Solar ownership still tilts towards high income, but evolving


Solar power is still a premium item for a homeowner to purchase. However, as the pricing and finance techniques of solar power have evolved, so has the profile of the typical PV system owner. With data starting in 2010, we’ve seen the median incomes of pv adopters fall from $100,000 to $87,000 in 2016. However, researchers caution that as the U.S. is a 50 state market with each state having unique characteristics, as such local research based upon state level goals is needed to understand the characteristics of each market.

The research (PDF slide presentation) by the U.S. Department of Energy’s Lawrence Berkeley National Laboratory (LBNL) focused on trends among U.S. residential solar adopters, specifically highlighting low and moderate-income household patterns. The document suggests a high level of data accuracy due to house-level valuationw and a dataset covering more than 800,000 installations, representing 82% of all U.S. residential installations by the end of 2016.

Considering all data back to 2010, solar power adopters show an annual income of roughly $92,000/year – $32,000 higher than the median for all U.S. households of $60,000/year at the end of 2016. If we focus only on owner-occupied households, we find the difference in annual income narrows to $13,000, as those owner occupied homes are earning a median income of $79,000/year.

The analysis does look at third party ownership, and we do see a heavier amount of third party ownership in low and moderate income households. For the dataset of low and moderate income homes with solar, 57% of those homes host third party-owned solar versus 48% of the PV systems on high income households being third party owned.

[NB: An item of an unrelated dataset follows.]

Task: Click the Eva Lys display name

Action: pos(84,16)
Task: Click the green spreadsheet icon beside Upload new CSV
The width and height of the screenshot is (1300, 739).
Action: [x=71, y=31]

pv magazine feels the uniqueness of third party ownership versus direct ownership is deserving of further data analysis to see sub-trends in direct ownership. What is interesting about higher levels of third party party ownership among low to moderate incomes families is that you might expect credit challenges, while critics argue that this represents financial companies seeing prey.

Multiple data artifacts show the uniqueness of the fragmented state markets – more reasons why the solar industry has resisted national chains when it come to construction of residential and commercial solar. For instance, in three regions – Washington DC, Connecticut and Massachusetts – the income of PV adopters is actually lower than the median of those states. These states also have higher median incomes versus the national average, and have supportive solar power legislation.

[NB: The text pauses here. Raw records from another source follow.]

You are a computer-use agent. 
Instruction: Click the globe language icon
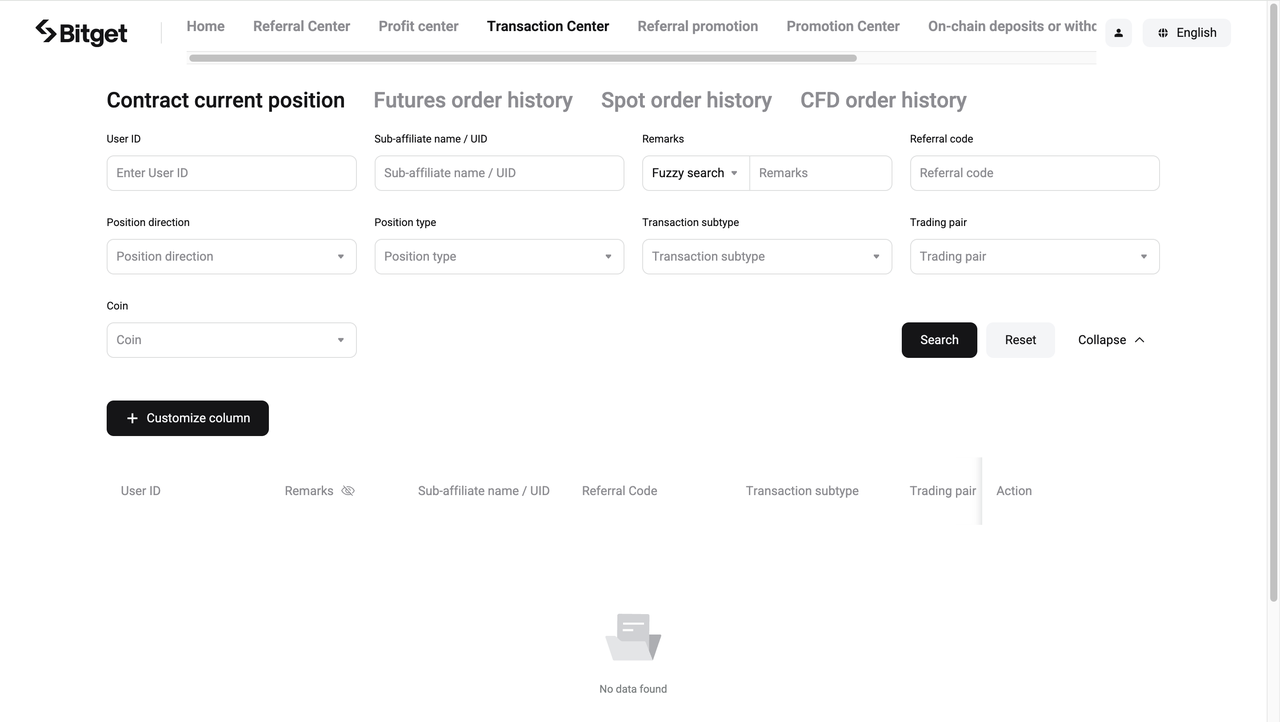(1162, 32)
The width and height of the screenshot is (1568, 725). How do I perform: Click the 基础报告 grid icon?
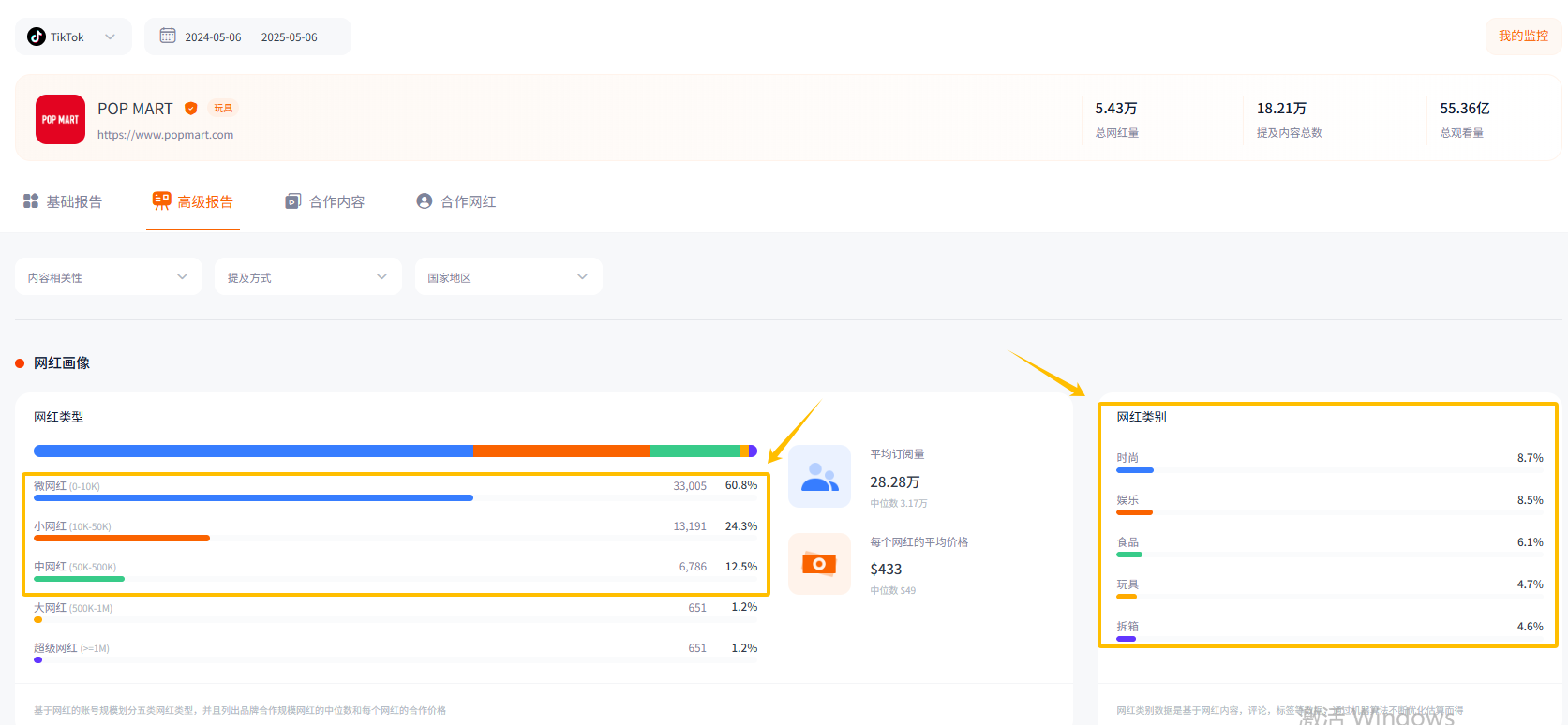(x=31, y=201)
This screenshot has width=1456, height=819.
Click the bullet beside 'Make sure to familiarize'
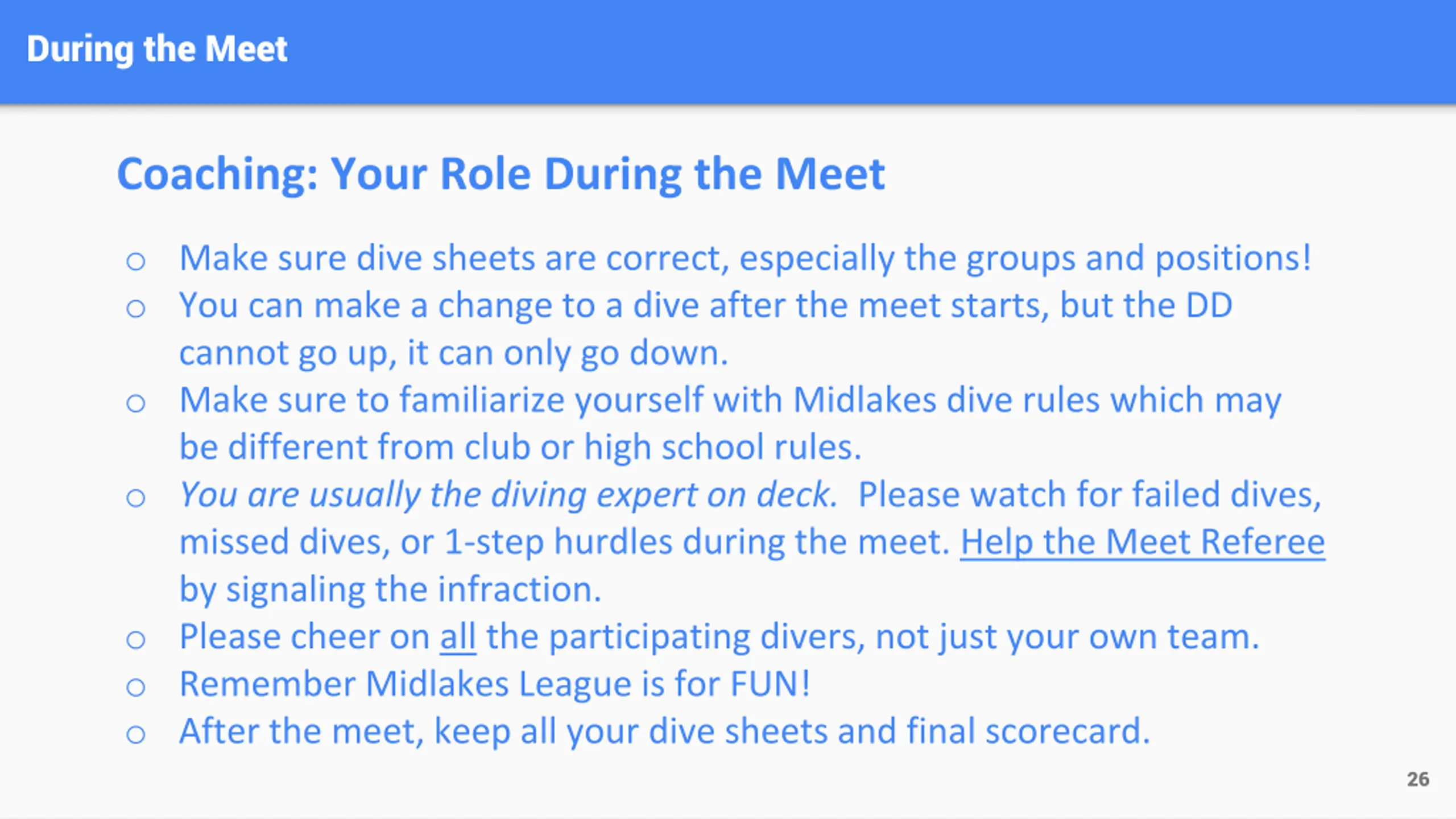[x=136, y=403]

There are also batches of states that have comparable income pattern changes.

It is from these areas where we see the researchers communicate the importance of a state-level focus when considering future policy changes. Every state within the United States has unique characteristics, including variations in state level incentives, electricity market laws, prices of energy, contracting law, permitting law, as well their own socio-economic patterns, which need to be taken into consideration when considering how to address its own market challenges. Federal lawmakers should also take into consideration their chosen manner of supporting solar power  – tax credits – and how this particular form of incentive may have slowed the progression of solar toward the masses.